ALCHIMIA
Un via per levigare la Pietra
di
Francesco Rampini
Non ci sono dati sull ‘inizio. Niente.
Non sappiamo niente dell’Universo, finché non raggiunge, dopo il Big Bang, l’età di un bilionesimo di trilionesimo di secondo (francamente, non so proprio come si può scrivere questa frazione. Troppi zeri).
Prima, all’inizio, non c’era nulla: spazio, tempo, luce, materia, suono, energia.
Che cosa ha prodotto il cambiamento che, partendo da uno stato di non-essere (mi risulta difficile definirlo in altro modo, magari in forma positiva), attraverso una fase di “instabilità”, ha fatto, infine, esplodere ciò che “una volta” era il Nulla?

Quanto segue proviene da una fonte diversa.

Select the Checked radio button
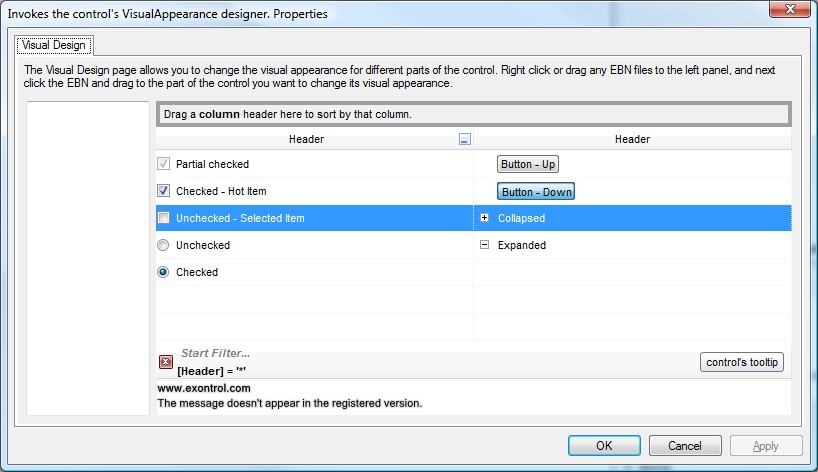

Allo stato attuale della conoscenza scientifica non si hanno molte conoscenze in merito. Ancora: poiché l’ Universo è in espansione ed allo stato attuale delle cose oggi si sta ulteriormente allargando (possiamo paragonarlo, con una immagine abbastanza semplicistica, ma, certamente, efficace, ad un enorme pallone che si gonfia) e quindi, via via che si espande va ad occupare un qualcosa al suo “di fuori”, un qualcosa che….forse possiamo concepire come Spazio? no di certo. E questo perché lo spazio esiste solamente “dentro” l’ Universo e non “fuori” ove, come è stato prima definito c’è solo un nulla spaziotemporale.
Direi proprio un bel rompicapo.
Il problema vero, prima di risolvere il quesito di come è nato l’ Universo (ed anche scoprire perché è nato), è di capire, addirittura, che “cosa è” la materia che costituisce tutto ciò che esiste.
Mi ricordo, da ragazzo, quando leggevo i primi libri “esoterici” – erano tutte vecchie edizioni, ingiallite, con quell’odore di polvere che, ancora oggi, mi è rimasto nelle narici – la disputa annosa, ed allora ancora non risolta, tra i sostenitori della teoria “Spiritualista” e quelli della teoria “Materialista”.
Era il classico problema di lana caprina.
Il background individuale (derivante dalla somma algebrica di molteplici fattori – di cultura individuale, sociologici, di educazione familiare, educazione religiosa, e così via -) faceva sostenere, con vigore – ed a volte anche con ferocia – una o l’ altra tesi. Non importa quale: l’importante era fare una scelta di campo. Se eri uno scienziato, per non essere “traditore”, dovevi essere Materialista. Tutti gli altri potevano essere, a scelta, anche Spiritualisti.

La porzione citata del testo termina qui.